Question

the spinner below is spun once. spinner with numbers 1–16 column 1: t: ( p(\text{even}) ) (handwritten ( \frac{8}{16} = \frac{1}{2} )); e: ( p(\text{at least } 7) ); t: ( p(\text{prime}) ) (handwritten ( 2,3,5,7,11,13 )); o: ( p(\text{multiple of } 5 \text{ and odd}) ). column 2: 9: ( p(\text{unshaded}) ) (( \frac{6}{16} )); 7: ( p(10 \text{ or a multiple of } 3) ) (with “skip count” and ( \frac{6}{16} )); 2: ( p(\text{shaded and at most } 4) ) (( \frac{2}{16} )); 12: ( p(\text{less than } 9) ) (handwritten ( \frac{8}{16} = \frac{1}{2} )).

Explanation:

To solve the probability problems related to the spinner, we first note that the spinner has 16 equally - likely outcomes (numbers from 1 to 16). We will solve each probability problem one by one:

1. \(P(\text{even})\)

Step 1: Identify even numbers on the spinner

The even numbers between 1 and 16 are 2, 4, 6, 8, 10, 12, 14, 16. So, the number of favorable outcomes \(n = 8\). The total number of possible outcomes \(N=16\).

Step 2: Calculate the probability

The formula for probability is \(P(A)=\frac{\text{Number of favorable outcomes}}{\text{Total number of outcomes}}\). So, \(P(\text{even})=\frac{8}{16}=\frac{1}{2}\)

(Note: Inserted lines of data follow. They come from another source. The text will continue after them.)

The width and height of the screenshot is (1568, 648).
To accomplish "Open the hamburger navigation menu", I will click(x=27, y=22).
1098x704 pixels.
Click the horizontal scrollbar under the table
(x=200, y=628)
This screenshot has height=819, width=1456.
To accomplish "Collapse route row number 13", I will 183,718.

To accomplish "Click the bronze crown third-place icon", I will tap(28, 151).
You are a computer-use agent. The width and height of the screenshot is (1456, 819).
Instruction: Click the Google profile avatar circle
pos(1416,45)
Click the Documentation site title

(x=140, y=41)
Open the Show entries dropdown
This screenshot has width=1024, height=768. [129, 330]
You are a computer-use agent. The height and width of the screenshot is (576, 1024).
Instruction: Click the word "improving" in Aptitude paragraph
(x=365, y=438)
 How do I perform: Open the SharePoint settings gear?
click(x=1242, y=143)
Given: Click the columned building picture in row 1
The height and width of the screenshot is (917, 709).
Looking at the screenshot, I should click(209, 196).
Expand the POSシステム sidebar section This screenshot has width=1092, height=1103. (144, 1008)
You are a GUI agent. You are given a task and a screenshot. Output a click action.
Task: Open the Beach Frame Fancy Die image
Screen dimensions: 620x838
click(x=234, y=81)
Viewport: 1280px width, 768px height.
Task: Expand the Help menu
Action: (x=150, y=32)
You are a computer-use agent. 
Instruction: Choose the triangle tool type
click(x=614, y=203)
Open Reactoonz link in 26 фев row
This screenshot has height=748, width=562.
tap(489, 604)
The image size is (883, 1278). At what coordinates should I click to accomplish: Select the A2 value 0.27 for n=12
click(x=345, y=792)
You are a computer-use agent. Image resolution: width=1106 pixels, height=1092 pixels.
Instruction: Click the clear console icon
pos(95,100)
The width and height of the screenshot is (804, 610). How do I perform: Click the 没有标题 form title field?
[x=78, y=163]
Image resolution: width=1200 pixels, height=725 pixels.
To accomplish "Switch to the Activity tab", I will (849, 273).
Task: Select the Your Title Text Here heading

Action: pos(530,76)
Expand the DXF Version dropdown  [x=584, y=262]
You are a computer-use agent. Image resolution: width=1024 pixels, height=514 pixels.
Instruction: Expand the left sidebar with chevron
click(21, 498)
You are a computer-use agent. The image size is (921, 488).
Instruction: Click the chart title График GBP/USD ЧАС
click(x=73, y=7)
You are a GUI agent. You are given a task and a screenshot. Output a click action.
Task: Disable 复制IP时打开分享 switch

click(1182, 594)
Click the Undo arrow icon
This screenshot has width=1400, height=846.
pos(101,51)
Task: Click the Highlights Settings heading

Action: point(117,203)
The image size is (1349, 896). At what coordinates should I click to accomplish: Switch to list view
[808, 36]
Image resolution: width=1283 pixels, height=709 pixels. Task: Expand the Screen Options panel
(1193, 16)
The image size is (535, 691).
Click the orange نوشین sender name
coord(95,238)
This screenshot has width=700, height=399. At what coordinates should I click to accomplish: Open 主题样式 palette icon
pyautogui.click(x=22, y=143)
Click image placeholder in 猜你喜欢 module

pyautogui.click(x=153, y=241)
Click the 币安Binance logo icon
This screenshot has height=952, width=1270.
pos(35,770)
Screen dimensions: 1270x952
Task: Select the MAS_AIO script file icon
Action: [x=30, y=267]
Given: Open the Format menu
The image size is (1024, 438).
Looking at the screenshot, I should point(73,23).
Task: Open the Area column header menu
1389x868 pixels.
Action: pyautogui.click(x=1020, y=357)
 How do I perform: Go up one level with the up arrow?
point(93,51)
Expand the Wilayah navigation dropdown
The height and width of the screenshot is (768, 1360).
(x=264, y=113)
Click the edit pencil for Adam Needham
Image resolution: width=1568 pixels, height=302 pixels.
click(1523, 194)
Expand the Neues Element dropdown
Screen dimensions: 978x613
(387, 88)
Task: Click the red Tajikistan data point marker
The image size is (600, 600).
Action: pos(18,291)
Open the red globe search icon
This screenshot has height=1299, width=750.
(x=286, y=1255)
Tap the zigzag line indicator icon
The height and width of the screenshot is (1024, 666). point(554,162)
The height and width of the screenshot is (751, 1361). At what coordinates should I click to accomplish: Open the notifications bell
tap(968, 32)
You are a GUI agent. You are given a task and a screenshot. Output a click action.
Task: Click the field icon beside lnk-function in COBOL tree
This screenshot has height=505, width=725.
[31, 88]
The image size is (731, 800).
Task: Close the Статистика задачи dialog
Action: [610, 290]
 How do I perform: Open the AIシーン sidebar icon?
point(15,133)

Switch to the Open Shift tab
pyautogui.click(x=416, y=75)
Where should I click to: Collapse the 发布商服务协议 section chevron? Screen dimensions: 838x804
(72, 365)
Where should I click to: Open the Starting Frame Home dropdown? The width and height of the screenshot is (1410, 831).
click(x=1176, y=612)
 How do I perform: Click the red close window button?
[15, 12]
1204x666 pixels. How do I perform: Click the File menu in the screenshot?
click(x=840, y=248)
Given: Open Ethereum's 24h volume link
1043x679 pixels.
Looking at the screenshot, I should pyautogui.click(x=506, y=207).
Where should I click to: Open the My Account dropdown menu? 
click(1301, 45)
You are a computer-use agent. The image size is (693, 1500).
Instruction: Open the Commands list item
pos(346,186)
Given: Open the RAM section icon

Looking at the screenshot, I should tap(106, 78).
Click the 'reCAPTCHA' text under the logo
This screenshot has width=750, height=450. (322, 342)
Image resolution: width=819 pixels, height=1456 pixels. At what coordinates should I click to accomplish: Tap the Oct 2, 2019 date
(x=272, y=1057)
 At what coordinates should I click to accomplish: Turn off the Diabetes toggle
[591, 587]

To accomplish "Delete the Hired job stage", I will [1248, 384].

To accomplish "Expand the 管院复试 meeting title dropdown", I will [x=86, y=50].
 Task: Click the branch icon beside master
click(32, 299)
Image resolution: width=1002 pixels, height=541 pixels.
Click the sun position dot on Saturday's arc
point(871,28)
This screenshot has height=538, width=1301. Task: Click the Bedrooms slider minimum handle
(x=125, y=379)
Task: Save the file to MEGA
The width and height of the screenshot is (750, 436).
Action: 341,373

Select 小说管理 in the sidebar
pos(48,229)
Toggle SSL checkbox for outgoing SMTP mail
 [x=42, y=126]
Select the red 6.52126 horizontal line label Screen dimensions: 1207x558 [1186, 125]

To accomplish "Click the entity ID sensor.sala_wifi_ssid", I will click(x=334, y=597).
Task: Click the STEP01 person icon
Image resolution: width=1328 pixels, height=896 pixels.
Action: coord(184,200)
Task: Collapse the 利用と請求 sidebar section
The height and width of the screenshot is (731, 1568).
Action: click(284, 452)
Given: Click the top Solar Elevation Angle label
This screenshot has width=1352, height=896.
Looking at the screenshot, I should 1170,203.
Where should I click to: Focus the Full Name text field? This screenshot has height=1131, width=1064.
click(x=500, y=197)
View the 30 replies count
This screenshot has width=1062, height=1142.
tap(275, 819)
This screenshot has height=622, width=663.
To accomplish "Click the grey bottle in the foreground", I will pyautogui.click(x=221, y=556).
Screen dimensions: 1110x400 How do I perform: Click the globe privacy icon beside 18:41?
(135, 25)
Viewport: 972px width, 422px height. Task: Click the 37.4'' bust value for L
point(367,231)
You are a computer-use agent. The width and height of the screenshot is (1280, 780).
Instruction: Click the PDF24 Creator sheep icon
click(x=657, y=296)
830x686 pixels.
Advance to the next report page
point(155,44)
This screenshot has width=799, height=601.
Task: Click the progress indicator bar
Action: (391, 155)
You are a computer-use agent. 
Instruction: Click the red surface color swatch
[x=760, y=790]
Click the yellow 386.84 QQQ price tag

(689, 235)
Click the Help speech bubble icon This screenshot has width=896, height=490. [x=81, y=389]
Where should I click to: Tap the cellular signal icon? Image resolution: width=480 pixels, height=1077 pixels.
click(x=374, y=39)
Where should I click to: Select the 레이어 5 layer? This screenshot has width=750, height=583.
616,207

2. \(P(\text{at least }7)\)

Step 1: Identify numbers at least 7

The numbers at least 7 (i.e., greater than or equal to 7) on the spinner are 7, 8, 9, 10, 11, 12, 13, 14, 15, 16. The number of favorable outcomes \(n = 10\). The total number of possible outcomes \(N = 16\).

Step 2: Calculate the probability

Using the probability formula \(P(A)=\frac{n}{N}\), we get \(P(\text{at least }7)=\frac{10}{16}=\frac{5}{8}\)

3. \(P(\text{prime})\)

Step 1: Identify prime numbers on the spinner

Prime numbers between 1 and 16 are 2, 3, 5, 7, 11, 13. The number of favorable outcomes \(n=6\). The total number of possible outcomes \(N = 16\).

Step 2: Calculate the probability

Using the probability formula \(P(A)=\frac{n}{N}\), we get \(P(\text{prime})=\frac{6}{16}=\frac{3}{8}\)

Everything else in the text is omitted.